=== Section Start ===

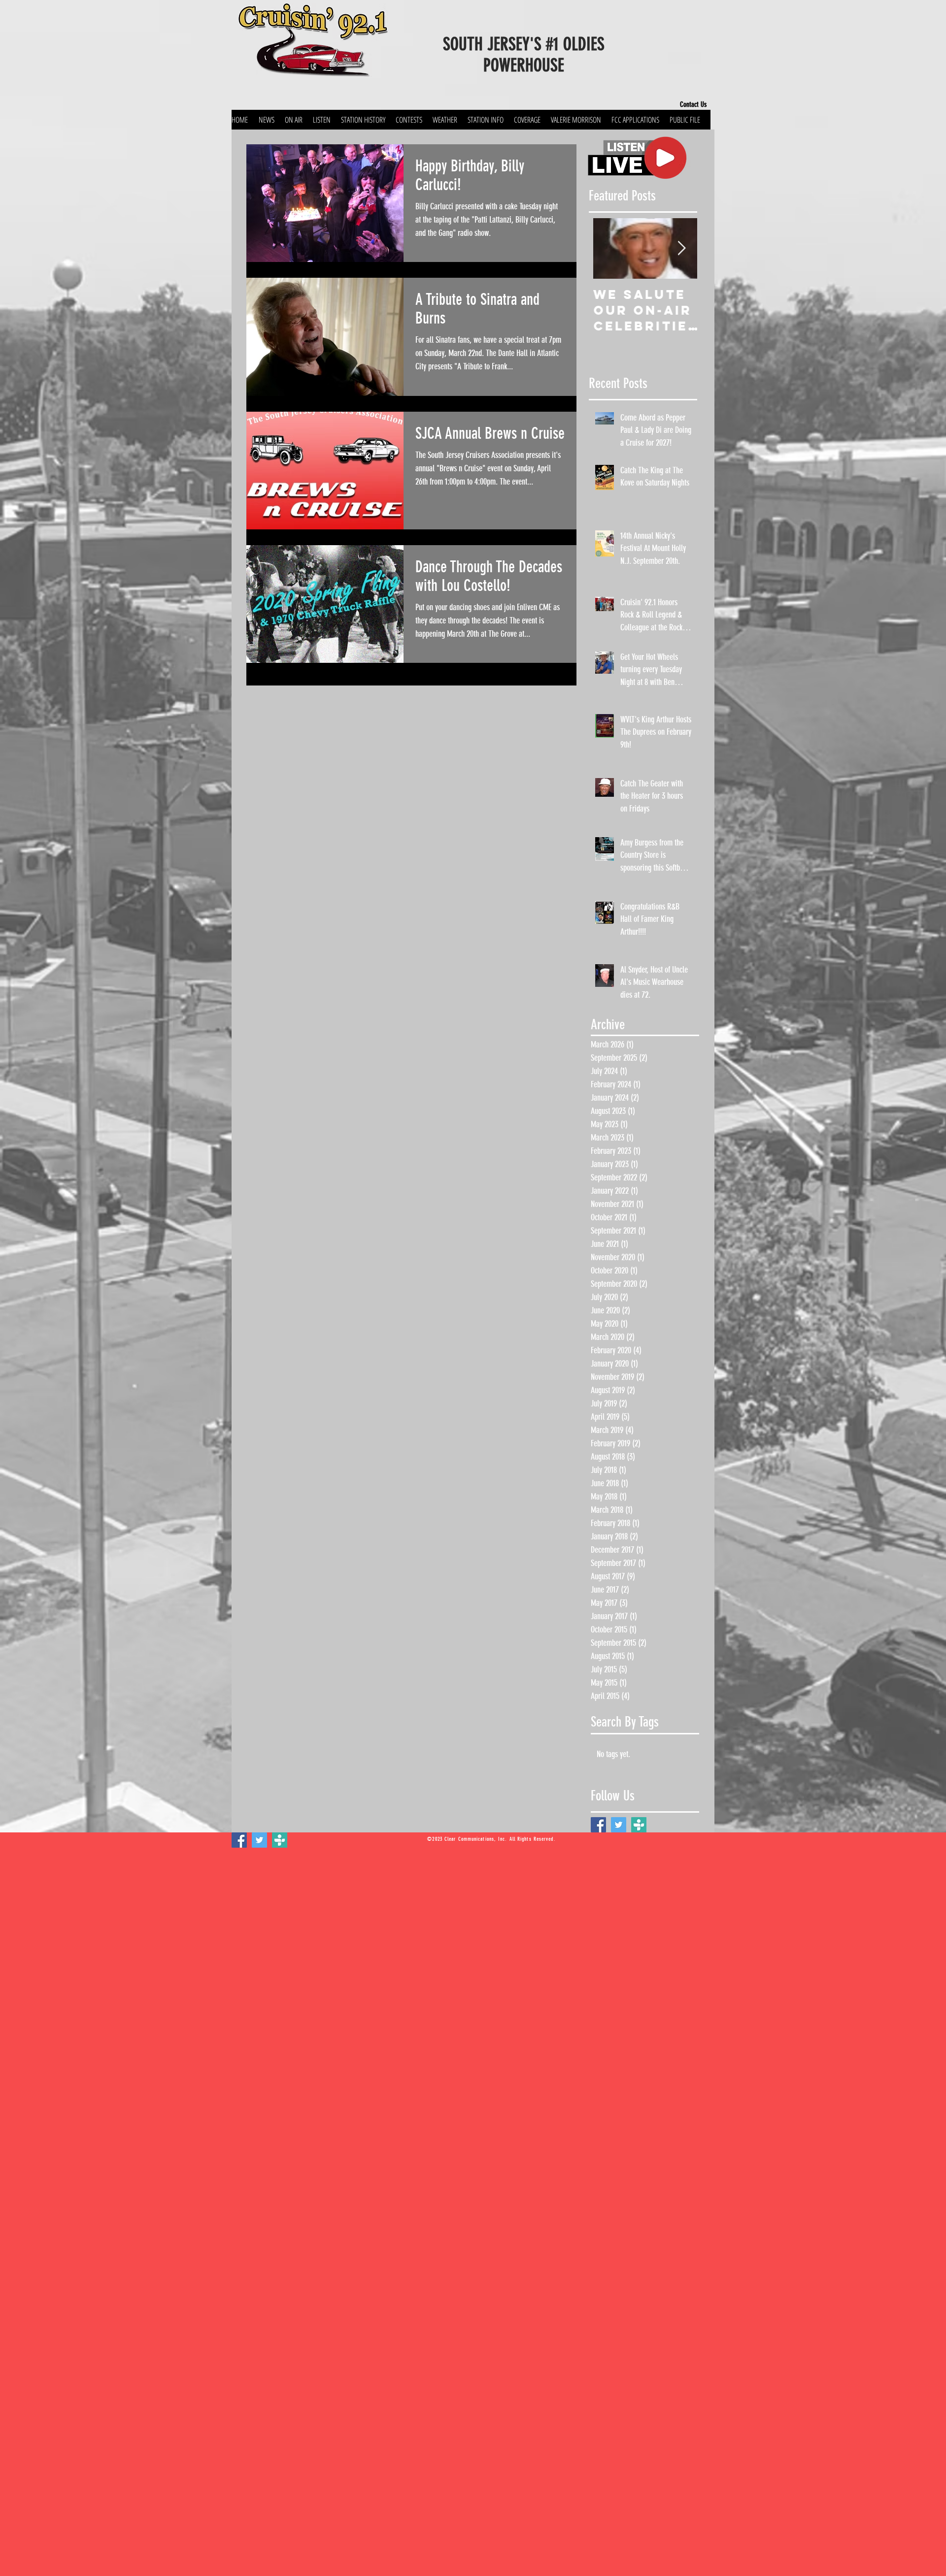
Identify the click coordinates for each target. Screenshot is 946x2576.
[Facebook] (598, 1824)
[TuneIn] (638, 1824)
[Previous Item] (604, 248)
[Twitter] (618, 1824)
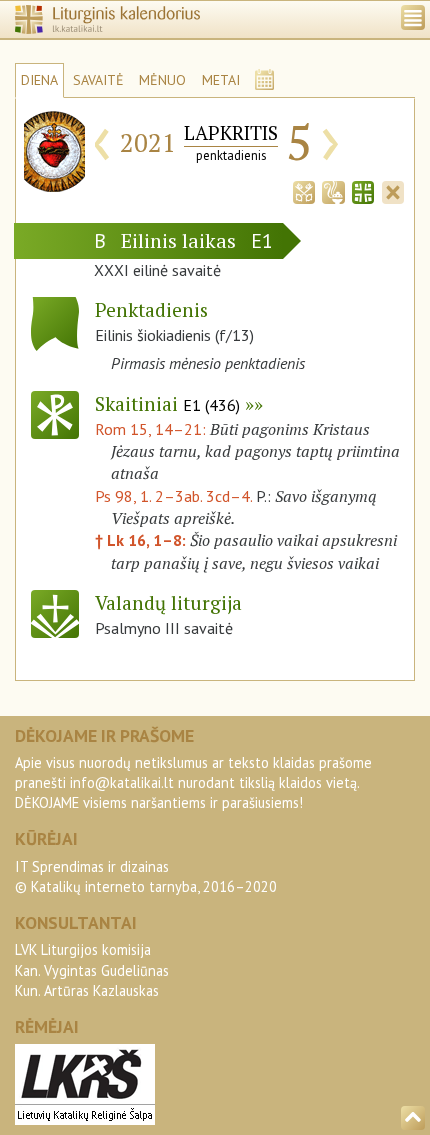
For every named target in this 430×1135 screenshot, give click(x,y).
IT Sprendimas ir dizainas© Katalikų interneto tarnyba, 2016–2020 (146, 876)
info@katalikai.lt (122, 782)
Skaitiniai (167, 403)
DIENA (39, 80)
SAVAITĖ (98, 80)
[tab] (304, 190)
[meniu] (413, 17)
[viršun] (413, 1118)
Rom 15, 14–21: (152, 429)
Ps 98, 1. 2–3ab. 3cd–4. (173, 496)
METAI (221, 80)
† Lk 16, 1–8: (142, 540)
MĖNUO (162, 80)
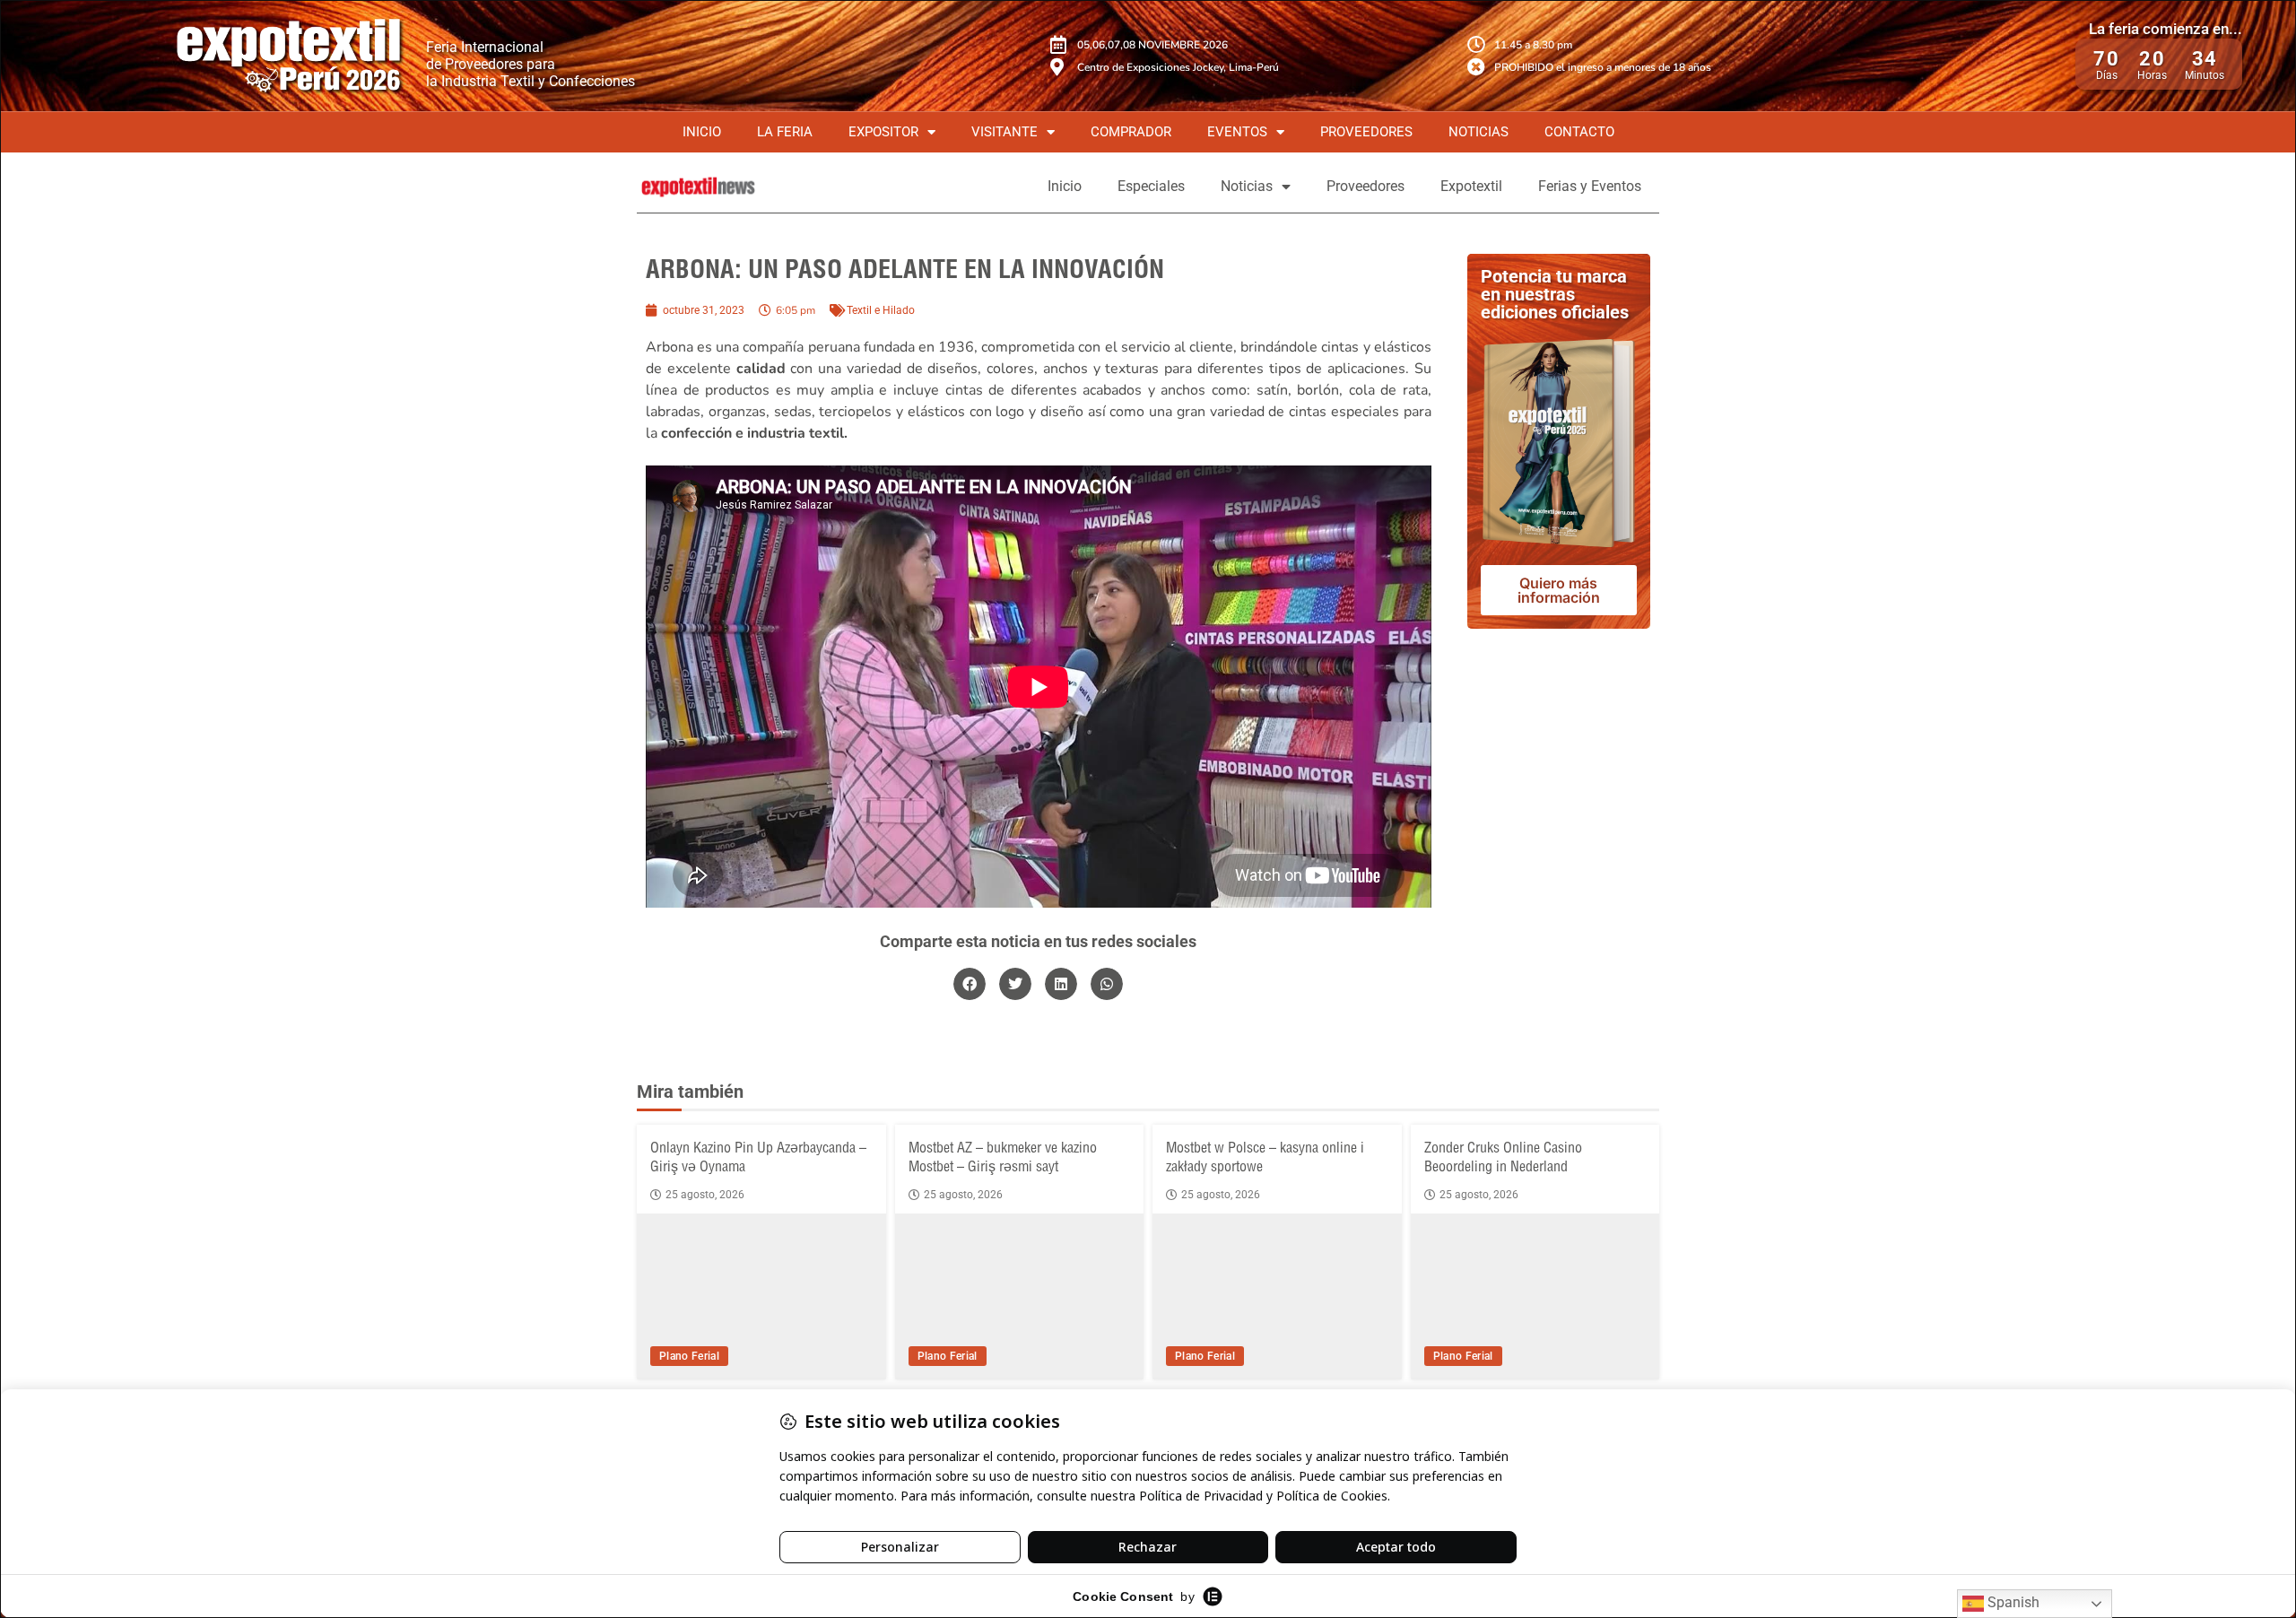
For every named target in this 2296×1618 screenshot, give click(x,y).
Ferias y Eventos (1589, 186)
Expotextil (1471, 186)
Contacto (1579, 132)
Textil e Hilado (881, 310)
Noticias (1478, 132)
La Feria (785, 132)
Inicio (702, 132)
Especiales (1151, 186)
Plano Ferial (689, 1356)
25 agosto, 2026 (704, 1194)
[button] (969, 984)
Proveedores (1366, 132)
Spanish (2011, 1602)
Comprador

=== Section End ===

[PROMPT]:
Copy out exactly the lines running from the line with "Noticias (1478, 132)" to the end of the records, inclusive.

[WORKED SOLUTION]:
Noticias (1478, 132)
La Feria (785, 132)
Inicio (702, 132)
Especiales (1151, 186)
Plano Ferial (689, 1356)
25 agosto, 2026 (704, 1194)
[button] (969, 984)
Proveedores (1366, 132)
Spanish (2011, 1602)
Comprador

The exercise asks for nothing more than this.